■ What the task asks:
Recast the listing below as a JSON list of strings, one string per line and with blank lines omitted, starting with the line that contains "At what coordinates should I click to accomplish: Click the Get" and going on through the line that contains "Action: [x=538, y=40]".

■ Data for the task:
──────────────────────────────
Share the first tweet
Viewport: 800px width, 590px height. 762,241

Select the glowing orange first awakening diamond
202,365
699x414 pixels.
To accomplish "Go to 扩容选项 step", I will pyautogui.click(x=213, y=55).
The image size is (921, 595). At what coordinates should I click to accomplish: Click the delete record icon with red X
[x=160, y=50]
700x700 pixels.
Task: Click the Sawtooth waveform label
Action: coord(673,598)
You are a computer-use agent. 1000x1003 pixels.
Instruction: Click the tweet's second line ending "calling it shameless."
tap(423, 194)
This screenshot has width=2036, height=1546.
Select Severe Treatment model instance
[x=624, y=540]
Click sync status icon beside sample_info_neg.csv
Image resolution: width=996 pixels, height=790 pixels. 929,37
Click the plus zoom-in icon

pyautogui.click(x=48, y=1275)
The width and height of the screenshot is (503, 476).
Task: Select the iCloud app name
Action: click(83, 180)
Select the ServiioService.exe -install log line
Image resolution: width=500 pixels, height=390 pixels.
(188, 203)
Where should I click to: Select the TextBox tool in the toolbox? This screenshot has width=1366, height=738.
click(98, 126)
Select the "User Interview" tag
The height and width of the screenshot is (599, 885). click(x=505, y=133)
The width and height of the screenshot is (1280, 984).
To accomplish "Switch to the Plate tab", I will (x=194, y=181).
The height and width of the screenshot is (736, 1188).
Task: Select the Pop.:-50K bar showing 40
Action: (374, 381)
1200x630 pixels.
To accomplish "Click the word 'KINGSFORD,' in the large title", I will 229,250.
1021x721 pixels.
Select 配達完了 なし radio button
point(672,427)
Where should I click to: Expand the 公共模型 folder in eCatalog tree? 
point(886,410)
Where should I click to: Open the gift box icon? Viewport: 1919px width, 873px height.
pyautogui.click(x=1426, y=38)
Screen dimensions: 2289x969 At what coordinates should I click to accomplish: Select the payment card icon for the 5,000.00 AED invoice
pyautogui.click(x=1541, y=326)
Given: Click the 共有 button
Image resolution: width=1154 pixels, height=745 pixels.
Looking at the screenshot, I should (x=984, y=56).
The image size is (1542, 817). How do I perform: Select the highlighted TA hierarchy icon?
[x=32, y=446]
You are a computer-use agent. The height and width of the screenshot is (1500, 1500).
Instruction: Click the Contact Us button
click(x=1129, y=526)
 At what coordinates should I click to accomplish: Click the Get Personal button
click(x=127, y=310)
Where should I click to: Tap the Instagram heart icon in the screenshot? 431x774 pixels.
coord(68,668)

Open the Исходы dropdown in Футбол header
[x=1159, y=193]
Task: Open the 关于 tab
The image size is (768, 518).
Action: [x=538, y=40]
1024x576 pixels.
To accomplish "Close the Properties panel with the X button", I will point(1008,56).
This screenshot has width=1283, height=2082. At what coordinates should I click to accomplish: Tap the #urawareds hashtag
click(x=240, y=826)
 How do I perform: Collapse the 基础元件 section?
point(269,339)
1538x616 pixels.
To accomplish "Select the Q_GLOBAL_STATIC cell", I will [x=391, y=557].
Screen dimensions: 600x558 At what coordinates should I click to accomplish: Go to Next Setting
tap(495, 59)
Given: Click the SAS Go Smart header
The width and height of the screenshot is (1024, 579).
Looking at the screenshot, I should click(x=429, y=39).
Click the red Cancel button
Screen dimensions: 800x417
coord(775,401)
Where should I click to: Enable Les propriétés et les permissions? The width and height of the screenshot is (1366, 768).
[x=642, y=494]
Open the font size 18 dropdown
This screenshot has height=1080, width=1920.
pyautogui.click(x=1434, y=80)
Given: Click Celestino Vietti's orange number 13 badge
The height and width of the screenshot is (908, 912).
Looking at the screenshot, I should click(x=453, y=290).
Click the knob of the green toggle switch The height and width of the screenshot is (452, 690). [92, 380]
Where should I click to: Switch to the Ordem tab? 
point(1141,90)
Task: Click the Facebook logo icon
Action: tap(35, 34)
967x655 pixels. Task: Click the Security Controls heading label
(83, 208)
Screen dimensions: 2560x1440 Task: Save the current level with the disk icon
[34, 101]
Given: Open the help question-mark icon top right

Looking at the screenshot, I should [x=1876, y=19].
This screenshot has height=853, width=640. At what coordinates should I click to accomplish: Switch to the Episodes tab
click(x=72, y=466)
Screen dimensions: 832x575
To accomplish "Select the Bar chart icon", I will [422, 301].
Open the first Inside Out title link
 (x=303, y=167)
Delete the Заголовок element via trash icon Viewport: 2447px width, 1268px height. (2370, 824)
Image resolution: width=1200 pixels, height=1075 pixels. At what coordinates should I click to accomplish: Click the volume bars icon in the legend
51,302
──────────────────────────────
■ Worked solution:
[
  " At what coordinates should I click to accomplish: Click the Get Personal button",
  "click(x=127, y=310)",
  "Where should I click to: Tap the Instagram heart icon in the screenshot? 431x774 pixels.",
  "coord(68,668)",
  "Open the Исходы dropdown in Футбол header",
  "[x=1159, y=193]",
  "Task: Open the 关于 tab",
  "The image size is (768, 518).",
  "Action: [x=538, y=40]"
]